Os ministérios das Cidades, da Defesa e da Eduação serão os mais afetados, em números absolutos, pelo corte orçamentário anunciado pelo Executivo. Contudo, em termos proporcionais, as pastas do Turismo e do Esporte terão as maiores perdas. Dos 50 bilhões de reais contingenciados pelo governo, 36 bilhões de reais referem-se a gastos discricionários (não-obrigatórios) – a maior parte corresponde a emendas parlamentares.

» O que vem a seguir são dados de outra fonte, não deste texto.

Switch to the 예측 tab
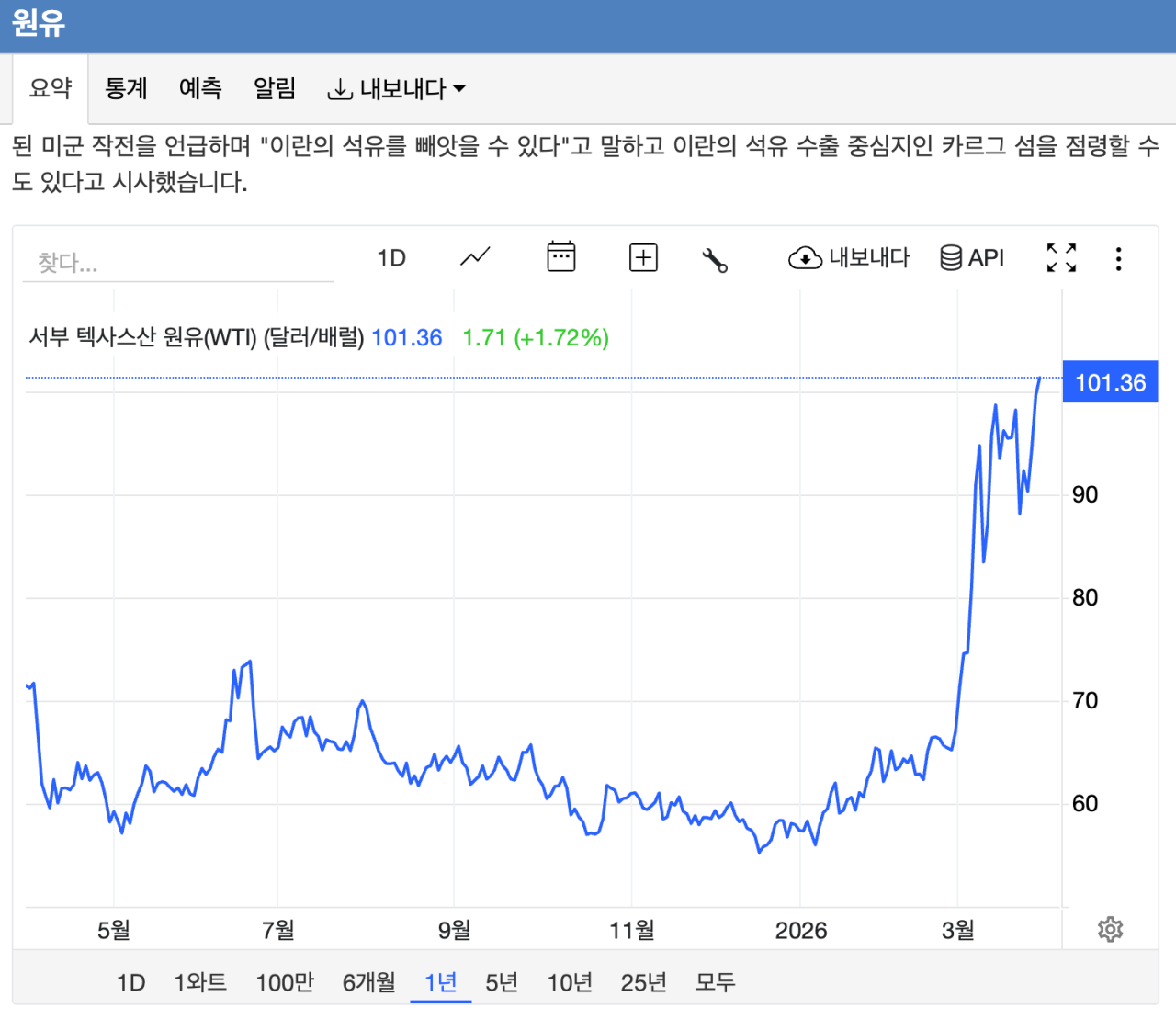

O orçamento do Ministério das Cidades sofrerá corte de 8,5 bilhões de reais em 2011. Na Defesa, o contingenciamento será de 4,3 bilhões de reais, ao passo que, na Educação, corresponderá a 3, 1 bilhões de reais. O impacto, entretanto, será bem menor do que o previsto para o Ministério do Turismo, que perdeu mais de 80% dos recursos discricionários (3 bilhões de reais). A pasta de Esporte também teve perda significativa: o contingenciamento totalizou 65% do orçamento anteriormente previsto, no valor total de 1,5 bilhão de reais.

Além dos 36,2 bilhões de reais retirados de gastos discricionários, o Executivo eliminará 15,7 bilhões de reais em despesas obrigatórias. Nesse caso, a principal redução deve vir do adiamento de concursos públicos. Dos 5 bilhões de reais reservados a novas contratações, 3,5 bilhões de reais devem ser suspensos.

Arrecadação menor – Ao mesmo tempo, o governo abriu mão de 3,5 bilhões de reais em créditos extraordinários, que não foram detalhados. O governo também revisou para baixo a previsão de arrecadação: são 18 bilhões de reais a menos em relação ao que foi previsto na Lei Orçamentária de 2011.

"Essa redução e mais as outras medidas que o governo está tomando, como a fixação do mínimo em 545 reais e o aumento da taxa de juros não significam uma mudança da política econômica do governo", afirmou o ministro da Fazenda, Guido Mantega, em coletiva na tarde desta segunda-feira.

Mantega afirmou que o Executivo está apenas se adaptando ao "novo cenário" econômico, depois da plena recuperação da crise de 2009. Na ocasião, argumentou o ministro, o governo teve de aumentar os gastos; mas agora o movimento é o oposto. "Estamos conduzindo a economia para um patamar mais sustentável de crescimento, em torno de 5%". Ele acrescentou que o governo quer evitar "gargalos" que poderiam ser causados por um crescimento muito acelerado.

Bolsa Família – Diante da repercussão negativa de cortes orçamentários e aumentos dos juros, o Executivo sinaliza com uma medida de forte apelo popular: um possível ajuste no valor do Bolsa Família. O aumento ainda está em estudo e, por isso, não foi incluído na conta ainda. "Ainda não foi definido. Quando for definido, isso será considerado. De dois em dois meses será feita a revisão da receita. Se essa medida for tomada antes de 20 de março, sua inclusão será considerada no próximo relatório", detalhou a ministra do Planejamento, Miriam Belchior.